Are we all human in the same way, IOW? Does male=female ontologically? I don't think that it does, but we all reflect God's image and are created for His purposes and glory.
We were not created for the same purpose. We were not designed to do the same things. Our gender is very much part of who we are. There is no such thing as a non-gendered human being. We are not evolving towards androgyny, the ideal of many egalitarians.
I AM a woman, a wife, and a mother – ontologically. A man is none of those things, even though we are both created in the image of God, and are both fully human. I was created to fulfill those roles – and more. Woman, wife, mother go way beyond what I do.
My husband IS a man, a husband, and a father. He was created to be those things, to fulfill those roles – and more.
This is a pitfall of these discussions. We dare not insist that men and women are equal ontologically, and then turn around and insist that we can't all do the same things.
So, we need to look at what we were designed for.
Yes, as far as our salvation goes, we stand on the same spiritual ground of the finished work of Christ as our brothers in Christ do. In that relationship there is no difference. In Christ, there is no male or female.
However, I did not quit being a woman when Christ saved me.
Anonymous Andrew made some good points, IMO.
Well, I'm harrassed you enough for now, Amy.
God bless, and please take care,
Donna L. Carlaw
August 30th, 2006 at 10:12 am
Sure, radical egalitarianism is probably a bad thing (though I don't know how one could substantiate the claim that it is “one of the most destructive forces the earth has ever known”) — but let's face it, radical anything is usually pretty bad.
Contemporary egalitarianism typically takes the form of equality of opportunity; namely, that all persons should be equally free to compete on merit for offices and positions within society that we consider to be economic and social goods. This is obviously not socialism/communism, and it's also obviously not Biblical hierarchicalism.
Some people value contemporary egalitarianism; others — like Deborah and Amy — value hierarchicalism. All I was pointing out was that this is a real choice, and that you can't have both.

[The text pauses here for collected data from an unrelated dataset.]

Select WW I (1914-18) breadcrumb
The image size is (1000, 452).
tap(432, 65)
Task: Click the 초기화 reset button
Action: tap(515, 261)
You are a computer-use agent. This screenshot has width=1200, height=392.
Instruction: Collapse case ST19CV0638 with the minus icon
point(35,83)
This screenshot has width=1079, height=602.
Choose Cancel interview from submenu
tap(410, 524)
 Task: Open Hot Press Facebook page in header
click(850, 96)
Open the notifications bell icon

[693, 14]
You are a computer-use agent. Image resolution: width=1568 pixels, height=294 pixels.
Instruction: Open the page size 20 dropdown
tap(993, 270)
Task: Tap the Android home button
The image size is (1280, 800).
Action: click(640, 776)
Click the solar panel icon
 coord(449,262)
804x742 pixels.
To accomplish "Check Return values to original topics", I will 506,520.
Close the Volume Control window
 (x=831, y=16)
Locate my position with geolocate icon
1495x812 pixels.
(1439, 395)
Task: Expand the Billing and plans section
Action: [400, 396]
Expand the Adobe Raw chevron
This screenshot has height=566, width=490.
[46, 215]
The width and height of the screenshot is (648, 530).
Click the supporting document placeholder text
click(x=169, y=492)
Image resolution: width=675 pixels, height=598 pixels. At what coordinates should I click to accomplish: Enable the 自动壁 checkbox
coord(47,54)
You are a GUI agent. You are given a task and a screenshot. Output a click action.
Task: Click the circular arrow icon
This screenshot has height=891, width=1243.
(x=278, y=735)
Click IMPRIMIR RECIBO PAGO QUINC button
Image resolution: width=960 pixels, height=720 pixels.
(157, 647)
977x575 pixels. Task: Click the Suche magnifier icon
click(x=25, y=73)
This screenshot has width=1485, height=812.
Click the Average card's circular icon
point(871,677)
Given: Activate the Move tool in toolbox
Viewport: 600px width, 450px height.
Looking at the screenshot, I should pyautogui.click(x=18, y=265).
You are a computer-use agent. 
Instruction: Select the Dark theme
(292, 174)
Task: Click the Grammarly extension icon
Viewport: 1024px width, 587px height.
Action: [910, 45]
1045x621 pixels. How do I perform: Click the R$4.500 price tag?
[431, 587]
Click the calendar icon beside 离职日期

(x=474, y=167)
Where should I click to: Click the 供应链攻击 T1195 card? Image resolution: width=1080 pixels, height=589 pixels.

August 30th, 2006 at 2:05 pm
Deborah, good question. And all of you, good questions. Thanks! Rather than answer you all separately, I'm going to try to cover most of them in a new post on Friday.
August 30th, 2006 at 5:27 pm
Hey, Andrew, and Amy for kindly allowing this dialogue on her blog,
Don't mind me. I am used to the more radical kind of egalitarian feminists who love to say that patriarchy is evil, and the cause of just about all the evil in the world! I like to remind them of the dangers of radical egalitarianism – esp. in its Maoist, Leninist, Stalinist forms.
Yes, you are correct. Extremes are not good things.
The problem is in the human heart, and a change of structure will not necessarily produce a nicer, kinder rule, as human history has proven many times over.
I like your “equality of opportunity” comment, which I would tend to agree with in many ways.
Even so, when a woman and a man decide to get married, and are both Christians, then there is a model that God gives us in His Word. It is a balanced model, where woman was made for man, but lest man get all proud, man is reminded that they came from a woman, their mother.
There is interdependence within a gender-based heirarchy.
I'm rambling, now.
Then, there's the idea of what women tend to do, not what they can or should be allowed to do. Women tend to get married, leave their professions, – or work part time – and raise children.
Men tend to get married, and work hard to provide for their families, even after all the attempts of the radicalism of the past decades to change that pattern. It sure seems to be a matter of nature over nurture.